Jotting down a few notes before I get started. Talked earlier this week with Joe about how they overcame volume mount and user permissions issues for the forem self-host instances (Digital ocean droplet running podman running thes quay.io/forem/forem:latest image plus supporting services).
"quay containers" is a horrible name for this - what I mean are the containers I can download now from quay.io/forem/forem that are built and tagged by buildkite both during PR branches and master builds. This is important because these are also the containers we deploy (in forem cloud, and likely in self-hosting).

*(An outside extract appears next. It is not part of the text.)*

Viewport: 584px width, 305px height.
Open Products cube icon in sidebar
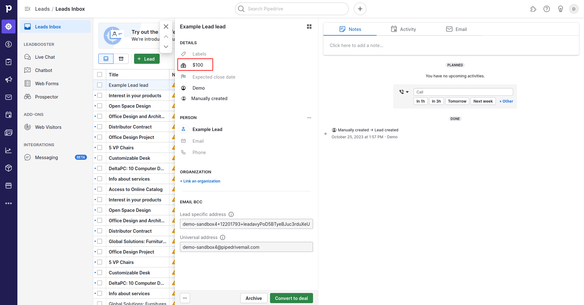(x=9, y=168)
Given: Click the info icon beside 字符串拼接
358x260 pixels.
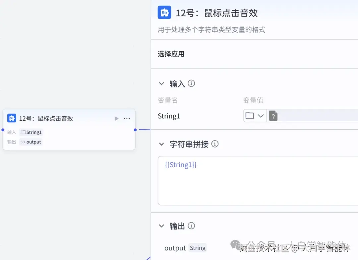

One thing that needed/needs to happen is removing the root user and using the forem user (sounds like a docker-compose change- the container file already builds a forem user, we weren't using that). - Snapped this commit together during the discussion https://github.com/djuber/forem/commit/36dc3c56a1f18351983bd038f28e49c60ff016be
My last series of tests would copy the tree into the image during build (so any code changes locally required a rebuild of the image, which wasn't a problem as long as just running the container was the task at hand, but could be a big hassle for live use/reuse).
My problems with port vs expose are still valid (I think I want to change to expose basically for everything in testing - unless there's value in seeing port 3000 I shouldn't need to stop the local dev env to interact with docker).
How do I isolate the "testing" stage in the container file?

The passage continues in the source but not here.